Getting Away

Our B&B at Son Kul, Kyrgyzstan

This week I was once again thinking about getting away. Not going far, not getting away from people, just getting away from a few small worries and responsibilities that I’m carrying on my right shoulder, making it sag a little. Sometimes we get away for a few nights with our camping trailer and that will be happening in early August. I’m also planning a longer trip to northern New England in September but right now that is feeling more like a worry of planning than an excitement of “getting away.” Usually I get that feeling of wanting to ‘get away’ that doesn’t have a destination, that is a close cousin to wanting to ‘run away.’

Mountain Pass to Son Kul that almost wasn’t passable in early June.

When I saw this week’s Lens-Artists Photo Challenge: Getting Away I smiled, almost chuckled, because I think they read my mind – and maybe a few million other minds. I started thinking of all the little getting away trips, maybe even day trips, and thinking of all the “big” trips we have taken over the years. I even started looking at some of my photos but my spirit just couldn’t connect with my brain to bring on the excitement necessary to do the writing. This topic was too much fun to have it get delegated to my unfinished-posts-that-may-get-finished-before-I-die heap. During the past couple of weeks I have also been enjoying the photos I took in 2009 when I visited my daughter who was working in Kyrgyzstan. We took a private tour, with a Russian driver and a Kyrgyz guide, around the countryside, including going to Son Kul, a mountain top pasture and lake where farm families from the arid villages take their herds to graze in the summertime. This was a trip that was a whole different kind of “getting away.”

Taking herds over the mountain to highland pastures for summer grazing.
This truck is bringing another family, their yurts, and all they will need for the summer season.

The only infrastructure was two tire paths that were used only by the trucks that brought family members and their belongings up to their summer pastures. The only other vehicles were our van and a van of Swedish birders who went into the mountains during the day. Water was obtained from mountain streams and the lake, the only fuel would be dried dung from their livestock and a small amount of kerosene brought up from the village.
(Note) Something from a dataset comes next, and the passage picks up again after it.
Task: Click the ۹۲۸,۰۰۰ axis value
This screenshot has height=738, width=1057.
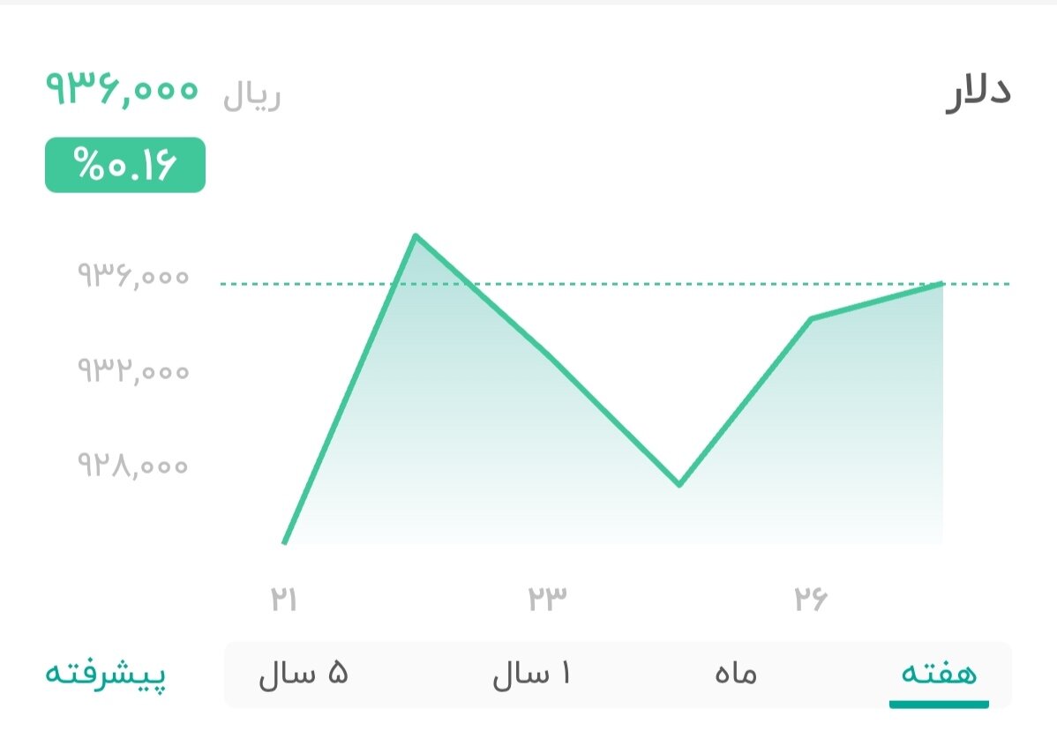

There is no electricity or modern means of communication.

Neighbors communicating.

This is a place where getting away means getting away from all modern conveniences. These modern day nomads are there to maintain their livestock and care for their families – tourists are an aside that brings in a little cash but isn’t supported by an infrastructure. There are no gift shops, no grocery stores, no gas (petro) stations, no museums, no fudge shops, no tee-shirt shops. And no hotels or restaurants. We slept in a yurt that was like the one the family sleeps in and by chance (the birders didn’t want us to join them in the dining tent) we were invited to eat a simple supper and breakfast in the family’s living yurt.

The tour company had made reservations with a family for us to spend the night but when we arrived our tour guide couldn’t find them (did I mention there are no street signs or lot markers). They hadn’t arrived yet. Asermat (our guide) stopped at this site and asked if they could accommodate us and they graciously said yes, but the birders had the official reservation and they were there to talk birds, not socialize with unplanned guests.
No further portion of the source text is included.